Возможно, нам возразят, что догматическое разногласие между Востоком и Западом было случайным, что оно не имело решающего значения, что речь шла скорее о двух различных исторических мирах, которые должны были рано или поздно друг от друга отделиться и пойти разными путями, что догматическая ссора была только предлогом к тому, чтобы окончательно расторгнуть церковное единство, которого фактически давно уже не существовало. Подобными утверждениями, которые очень часто можно услышать как на Востоке, так и на Западе, мы обязаны чисто светскому умозрению, общепринятой методической привычке рассматривать историю Церкви без учета ее религиозной природы как таковой. Для такого "историка Церкви" религиозный фактор исчезает, так как его заменяют другие факторы: игра политических или социальных интересов, роль этнических или культурных условий, которые принимаются за решающие силы, определяющие жизнь Церкви. Говорить об этих факторах как об истинных причинах, управляющих церковной историей, считается более дальновидным и более современным. Но всякий историк-христианин, отдавая должное этим условиям, не может не считать их только "внешними" по отношению к самому бытию Церкви; он не может отказаться от того, чтобы видеть в Церкви некое самобытное начало, подчиняющееся иному закону, не детерминистическому закону "мира сего". Если же мы обратимся к догматическому вопросу, который разделил Восток и Запад, к вопросу об исхождении Святого Духа, то о нем никак нельзя говорить как о случайном явлении в истории Церкви как таковой. С религиозной точки зрения он — единственная действительная причина сцепления тех факторов, которые привели к разделению. Хотя причина эта, может быть, и была обусловлена несколькими факторами, тем не менее, догматическое определение стало как для одних, так и для других некиим духовным обязательством, сознательным выбором в области исповедания веры.
Если часто наблюдается склонность умалять значение тех догматических данных, которые определили все дальнейшее развитие традиций обеих Церквей, то это объясняется известным бесчувствием к самому догмату, который рассматривается как нечто внешнее и абстрактное. Нам часто говорят, что важна только духовная настроенность, что догматическая разница ничего не меняет. Тем не менее, духовная жизнь и догмат, мистика и богословие нераздельно связаны в жизни Церкви. Что же касается Восточной Церкви, то она, как мы уже говорили, не делает особо четкого различия между богословием и мистикой, между областью общей веры и сферой личного опыта. Итак, если мы хотим говорить о мистическом богословии восточного предания, мы не можем говорить о нем иначе, как только в рамках догматического учения Православной Церкви.

-.-.-

ЗАДАНИЕ 1
Пожалуйста, перемасштабируйте часть записей, которая начинается со строки, содержащей «You are a computer-use agent.», и заканчивается концом записей: перепишите эти строки целиком со всем их текстом, умножив каждую координату на 0,45 и округлив до целого числа (половины округляются вверх). Изображения в ответ не включайте.
Текст и записи между собой никак не связаны.

(Необработанные записи)
-.-.-

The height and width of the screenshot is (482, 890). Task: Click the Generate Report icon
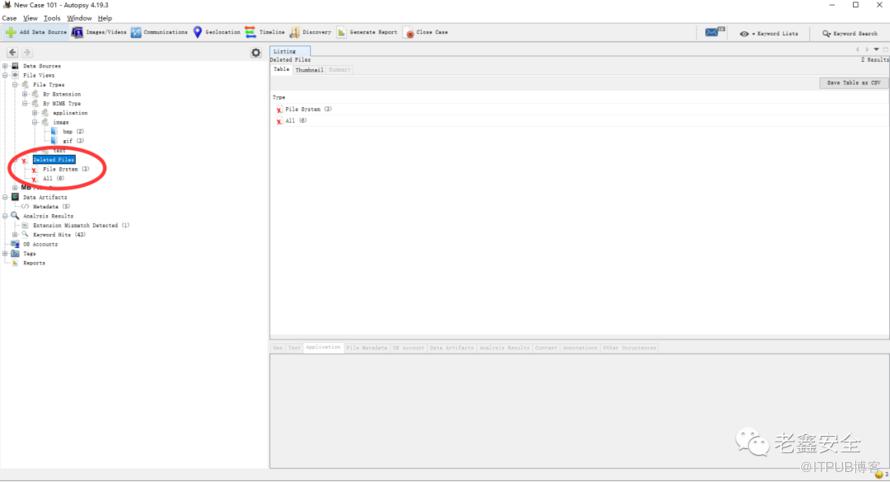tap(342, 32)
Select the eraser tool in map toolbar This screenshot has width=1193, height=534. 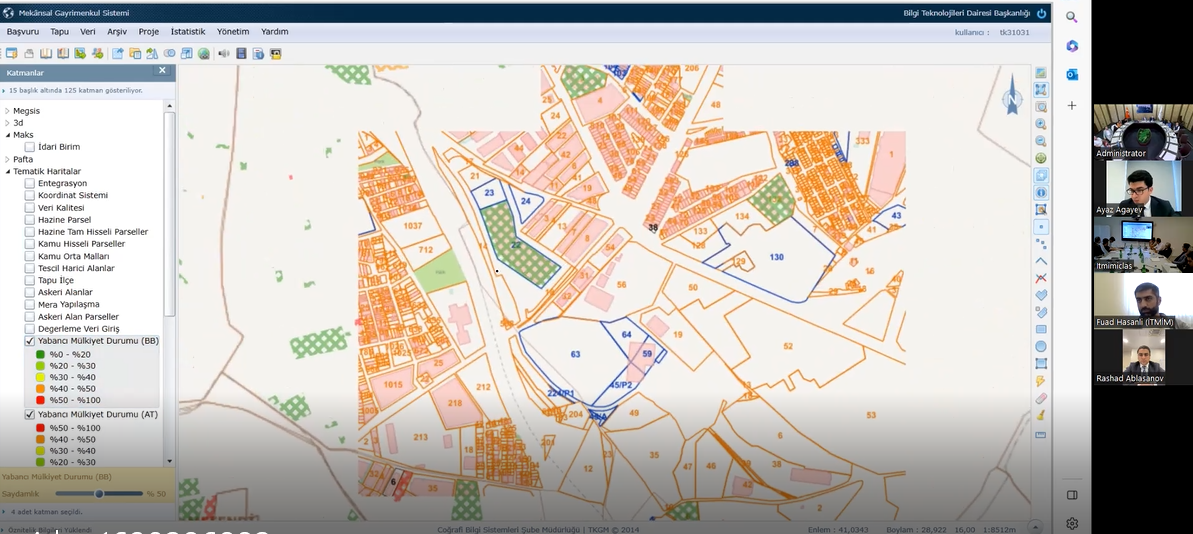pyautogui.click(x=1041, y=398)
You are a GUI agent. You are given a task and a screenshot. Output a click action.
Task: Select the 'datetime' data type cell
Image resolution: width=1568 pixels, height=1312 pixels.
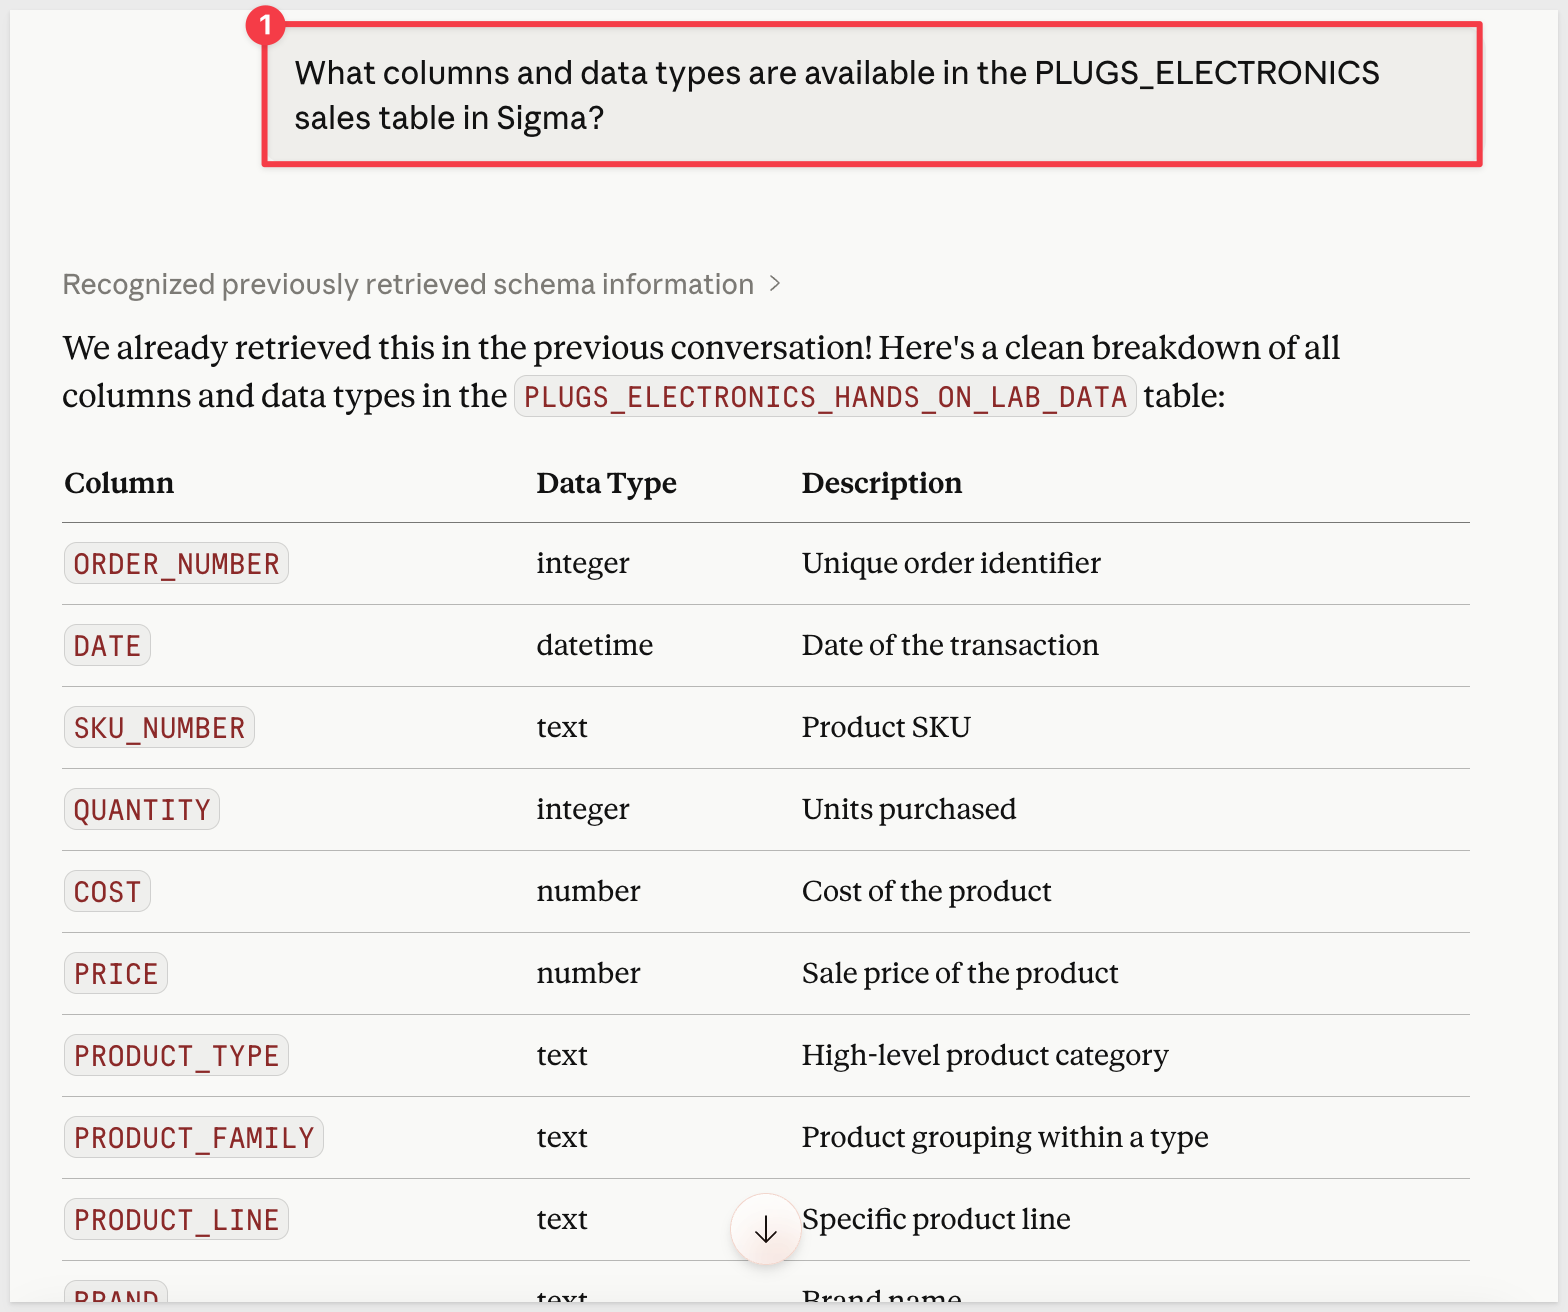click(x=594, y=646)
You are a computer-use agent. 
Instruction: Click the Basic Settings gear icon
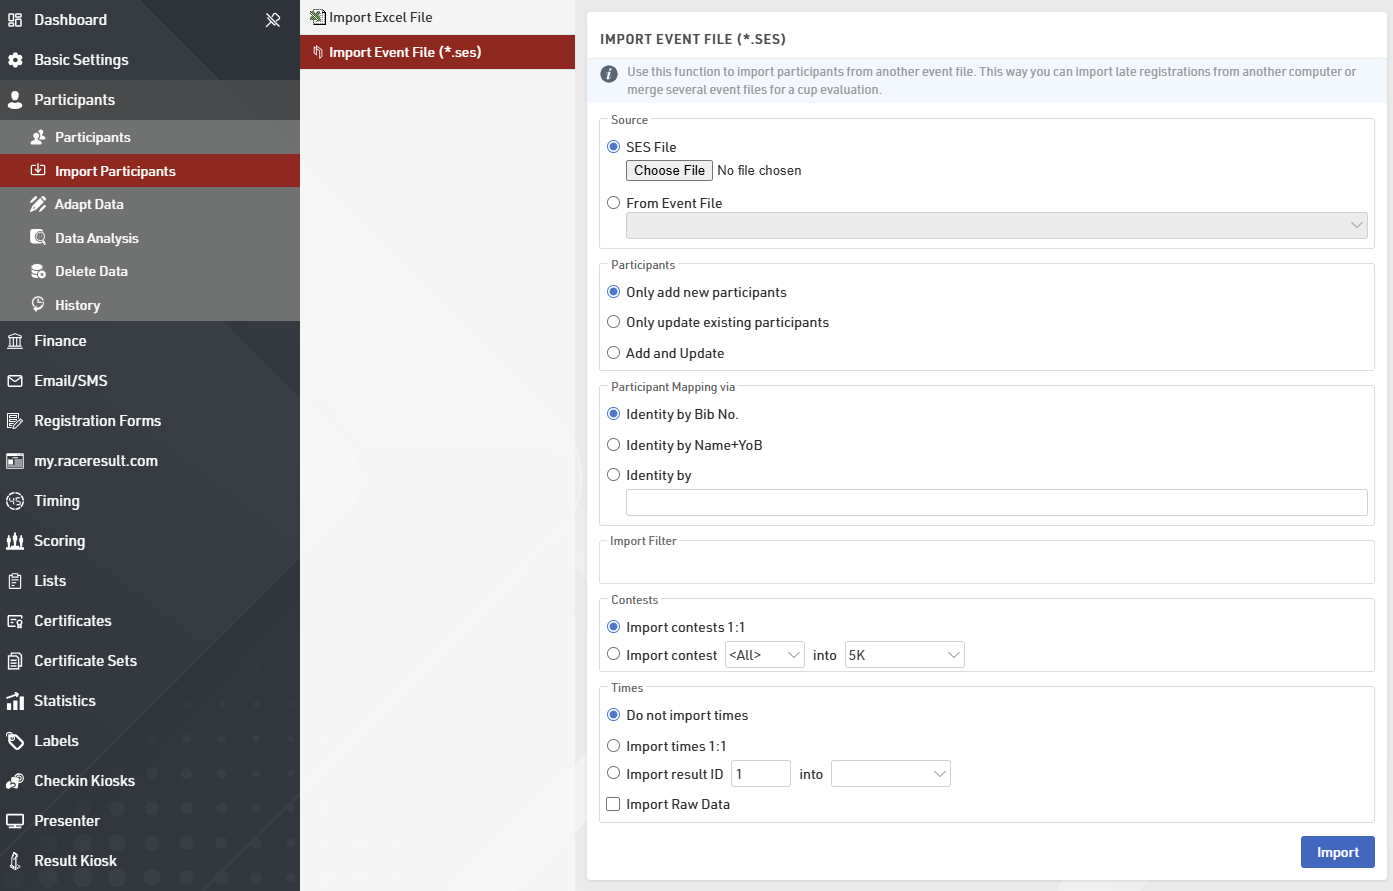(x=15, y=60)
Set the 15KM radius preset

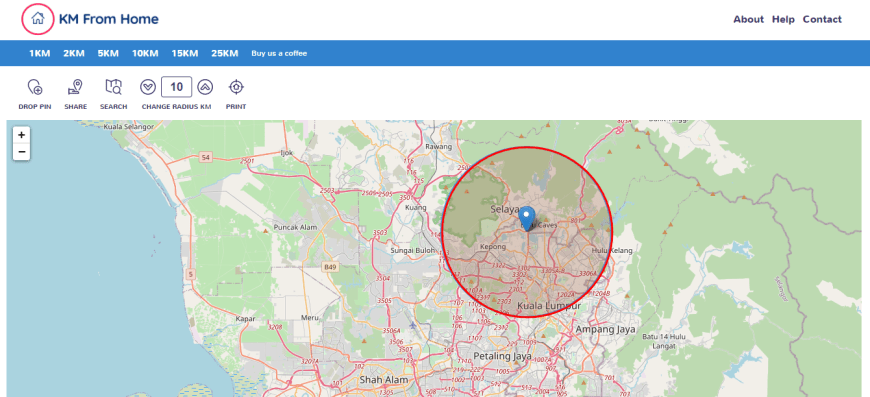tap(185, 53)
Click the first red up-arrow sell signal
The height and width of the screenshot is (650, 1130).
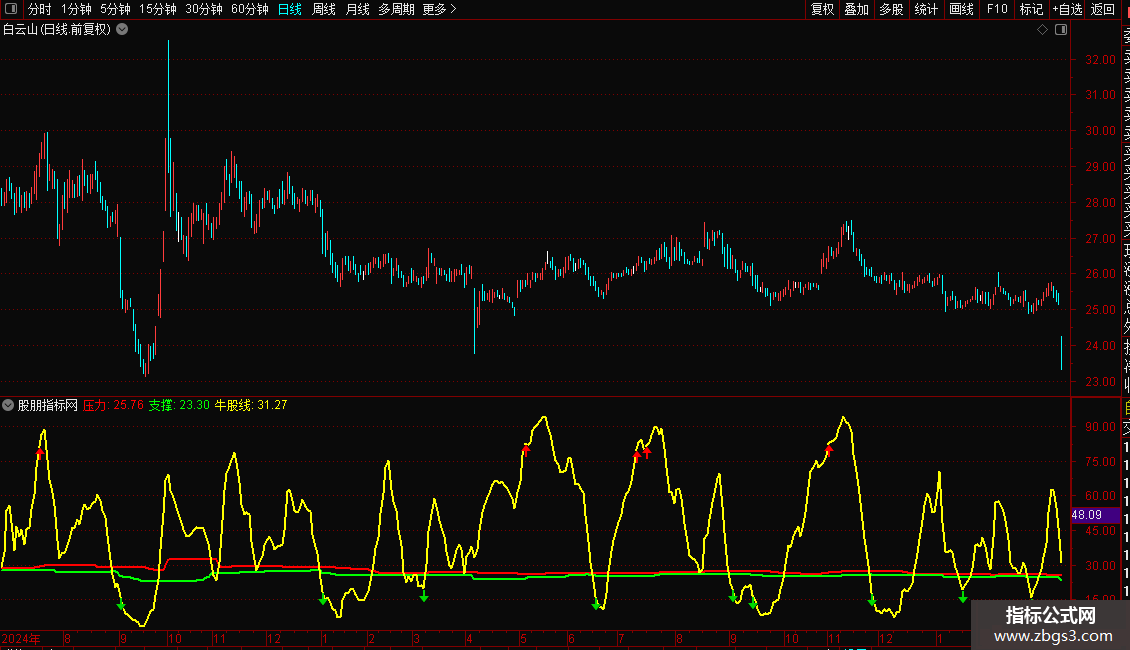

-.-.-

ЗАДАНИЕ 2
Перечислите все утверждения, которые, согласно фрагменту о догматическом разногласии между Востоком и Западом, могут выдвинуть возражающие в начале текста.

ОЖИДАЕМЫЙ ОТВЕТ 1
You are a computer-use agent. 
Instruction: Click the Basic Settings gear icon
(x=7, y=27)
Set the 15KM radius preset

tap(83, 24)
Click the first red up-arrow sell signal
The height and width of the screenshot is (650, 1130).

ОЖИДАЕМЫЙ ОТВЕТ 2
- догматическое разногласие между Востоком и Западом было случайным;
- оно не имело решающего значения;
- речь шла скорее о двух различных исторических мирах, которые должны были рано или поздно друг от друга отделиться и пойти разными путями;
- догматическая ссора была только предлогом к тому, чтобы окончательно расторгнуть церковное единство, которого фактически давно уже не существовало.